PROBLEM DETAILS: All of the lines below should be printed again exactly as they are.

Stored records:
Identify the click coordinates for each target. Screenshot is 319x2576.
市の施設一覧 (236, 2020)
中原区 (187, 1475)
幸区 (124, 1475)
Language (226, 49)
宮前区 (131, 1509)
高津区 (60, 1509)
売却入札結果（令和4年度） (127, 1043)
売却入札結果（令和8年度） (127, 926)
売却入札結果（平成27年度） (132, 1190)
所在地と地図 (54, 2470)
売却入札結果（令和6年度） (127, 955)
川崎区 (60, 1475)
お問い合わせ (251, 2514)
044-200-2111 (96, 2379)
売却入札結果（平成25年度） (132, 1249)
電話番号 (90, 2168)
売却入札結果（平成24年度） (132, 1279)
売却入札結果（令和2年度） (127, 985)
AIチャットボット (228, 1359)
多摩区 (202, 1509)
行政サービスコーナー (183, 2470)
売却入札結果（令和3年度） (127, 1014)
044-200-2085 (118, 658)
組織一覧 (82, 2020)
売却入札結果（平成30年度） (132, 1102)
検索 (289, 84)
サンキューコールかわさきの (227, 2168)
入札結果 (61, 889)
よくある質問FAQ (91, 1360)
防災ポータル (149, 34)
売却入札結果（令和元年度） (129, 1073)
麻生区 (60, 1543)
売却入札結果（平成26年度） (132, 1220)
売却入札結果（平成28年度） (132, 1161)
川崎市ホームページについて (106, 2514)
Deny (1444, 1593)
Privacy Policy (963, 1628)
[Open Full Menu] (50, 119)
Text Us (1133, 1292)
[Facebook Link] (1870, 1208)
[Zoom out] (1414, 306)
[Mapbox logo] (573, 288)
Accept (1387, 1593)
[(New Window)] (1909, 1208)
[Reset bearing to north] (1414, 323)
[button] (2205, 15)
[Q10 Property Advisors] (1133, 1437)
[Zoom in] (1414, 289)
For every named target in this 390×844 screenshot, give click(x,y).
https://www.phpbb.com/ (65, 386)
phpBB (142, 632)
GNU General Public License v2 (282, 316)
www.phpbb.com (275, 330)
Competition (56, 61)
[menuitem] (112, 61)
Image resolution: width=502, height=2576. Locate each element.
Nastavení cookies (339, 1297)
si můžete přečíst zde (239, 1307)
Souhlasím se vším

FINAL ANSWER:
Identify the click coordinates for each target. Screenshot is 319x2576.
市の施設一覧 (236, 2020)
中原区 (187, 1475)
幸区 (124, 1475)
Language (226, 49)
宮前区 (131, 1509)
高津区 (60, 1509)
売却入札結果（令和4年度） (127, 1043)
売却入札結果（令和8年度） (127, 926)
売却入札結果（平成27年度） (132, 1190)
所在地と地図 (54, 2470)
売却入札結果（令和6年度） (127, 955)
川崎区 (60, 1475)
お問い合わせ (251, 2514)
044-200-2111 (96, 2379)
売却入札結果（平成25年度） (132, 1249)
電話番号 (90, 2168)
売却入札結果（平成24年度） (132, 1279)
売却入札結果（令和2年度） (127, 985)
AIチャットボット (228, 1359)
多摩区 (202, 1509)
行政サービスコーナー (183, 2470)
売却入札結果（令和3年度） (127, 1014)
044-200-2085 (118, 658)
組織一覧 (82, 2020)
売却入札結果（平成30年度） (132, 1102)
検索 (289, 84)
サンキューコールかわさきの (227, 2168)
入札結果 (61, 889)
よくある質問FAQ (91, 1360)
防災ポータル (149, 34)
売却入札結果（令和元年度） (129, 1073)
麻生区 (60, 1543)
売却入札結果（平成26年度） (132, 1220)
売却入札結果（平成28年度） (132, 1161)
川崎市ホームページについて (106, 2514)
Deny (1444, 1593)
Privacy Policy (963, 1628)
[Open Full Menu] (50, 119)
Text Us (1133, 1292)
[Facebook Link] (1870, 1208)
[Zoom out] (1414, 306)
[Mapbox logo] (573, 288)
Accept (1387, 1593)
[(New Window)] (1909, 1208)
[Reset bearing to north] (1414, 323)
[button] (2205, 15)
[Q10 Property Advisors] (1133, 1437)
[Zoom in] (1414, 289)
For every named target in this 390×844 screenshot, give click(x,y).
https://www.phpbb.com/ (65, 386)
phpBB (142, 632)
GNU General Public License v2 (282, 316)
www.phpbb.com (275, 330)
Competition (56, 61)
[menuitem] (112, 61)
Image resolution: width=502, height=2576. Locate each element.
Nastavení cookies (339, 1297)
si můžete přečíst zde (239, 1307)
Souhlasím se vším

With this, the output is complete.